Der 60 Punkte Run ist also nur ein 48 Punkte Run. Die 12 Punkte sind ja die fällige Steuer im Jahre 2008 nach dem Halbeinkünfteverfahren. Unser Trader hat daher bei seinem schweren Vorhaben von 3:1 in Wirklichkeit eine Nachsteuer-Gewinn/Verlust-Ration von 48:20, 2,4 : 1
Jetzt möchte ich Euch ja nicht alles sauber aufm Teller servieren. Wie es nun nach der neuen Rechtssprechung in 2009 mit
der Abgeltungssteuer aussieht, könnt ihr ja selbst ausrechnen und auf Euer eigenes Trading übertragen. Früher oder später müßt oder solltet ihr das sowieso machen. Also, wer rechnet es vor bei unserem 48 000 Mann in 2009, der im DAX long gehen will mit
dem Risiko von 20 Punkten ? Wieviel Steuern in Prozent zahlt unser 48000 Mann in 2009 ? Wieviele Punkte gibt er bei seinem long run ans Finanzamt ab ? Und was hat er nun damit für eine Nachsteuer Gewinn/Verlust ratio ?
Bei all den Berechnungen sind die Transaktionskosten überhaupt nicht berücksichtigt worden.
Ich befürchte, viele Trader laufen demnächst noch eher Gefahr, von den ohnehin hohen Transaktionskosten und der höheren Steuer innerhalb von ein paar Monaten bei ihren Trades überrannt zu werden. Der Markt ist ja auch noch zusätzlich gegen dich !
Und wenn die Steuer sofort abgeführt wird, wird Dir laufend Munition entzogen und bald hast Du schnell nichts zum Schießen.
Wenn früher viele Trader erfolglos waren, dann werden es nun durch den Liquiditätsverlust deutlich noch mehr werden !!!
Für Trader ist diese Abgeltungssteuer Gift , eine ernsthafte Gefahr, die noch mehr ins Aus manovrieren wird.

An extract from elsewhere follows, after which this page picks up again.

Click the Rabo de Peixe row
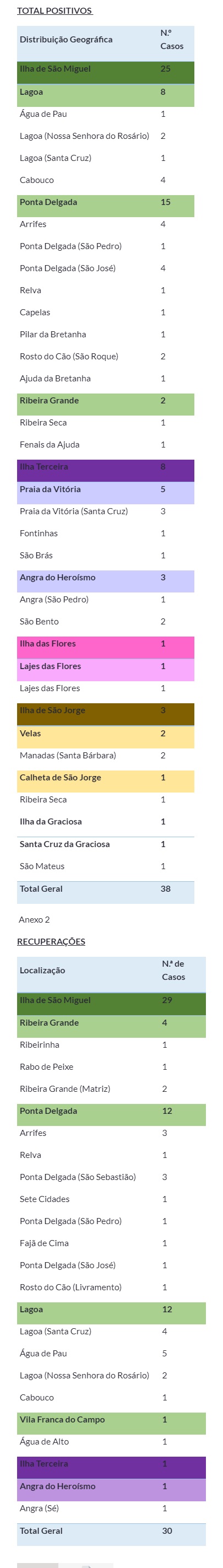The image size is (223, 1568). click(x=111, y=1066)
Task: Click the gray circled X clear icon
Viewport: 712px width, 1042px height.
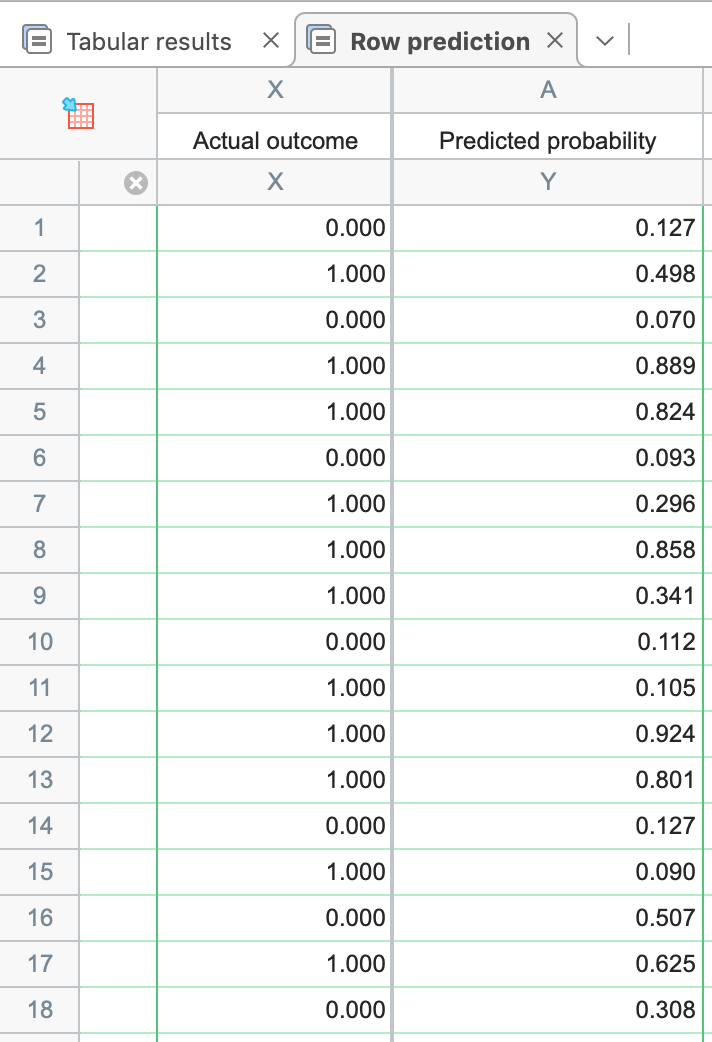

Eventuell wird sie für die ganz neuen auch eine Abschreckung darstellen. Denn wenn Du kaum was hast und ständig siehst,
wie Dir das wenige laufend abgezogen wird, dann gibst Du noch viel eher auf, um wenigstens das Wenige noch zu reten.

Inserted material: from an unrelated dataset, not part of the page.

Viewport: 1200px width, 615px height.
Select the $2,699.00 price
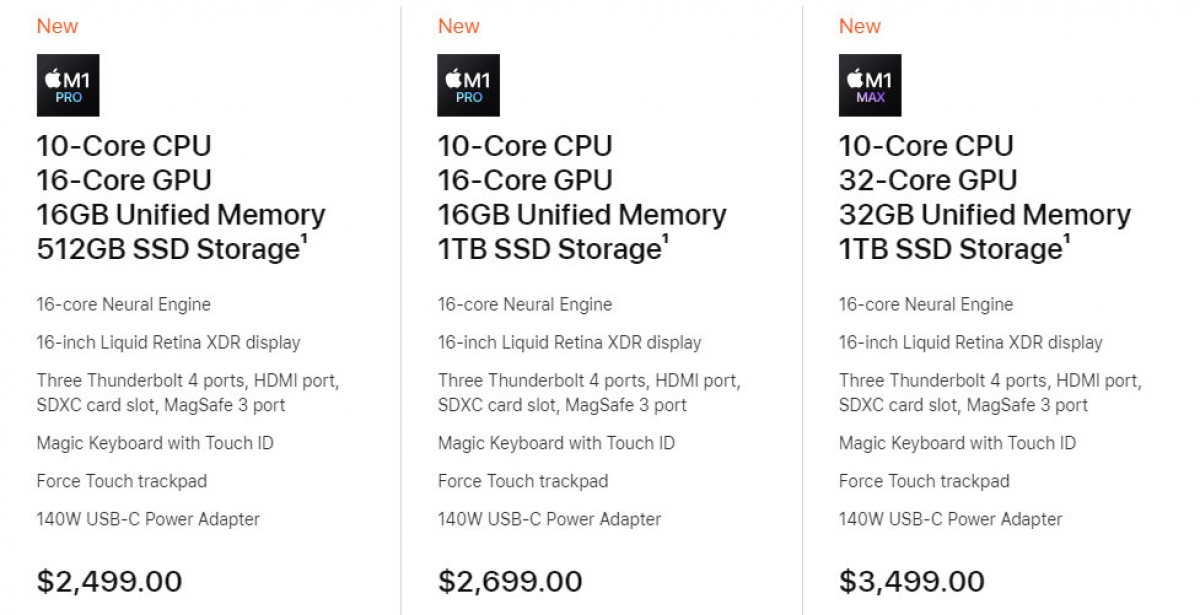pos(510,581)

Die anderen gehen dann eben noch schneller hopps. Und die Masse der Trader ( die 10 % der Erfolgreichen ) werden versuchen,
noch effizienter zu traden, also noch mehr Einstiegszeitpunkte finden, bei denen sie eine höhere Gewinn/Verlust ration haben,
um die höhere Steuer damit auszugleichen.
Übrigens redet Markus Miller von Wohnsitzverlagerung als eine von drei Möglichkeiten, Steuern zu sparen. Was hier jedoch vergessen wird, ist und was die wenigsten überhaupt wissen, ist, daß jeder Deutsche, der ins Ausland zieht, dennoch verpflichtet ist, mehrere Jahre lang seine Einnahmen in Deutschland zu melden und zu versteuern (anderes ähnliches Stichwort : Doppelbesteuerung).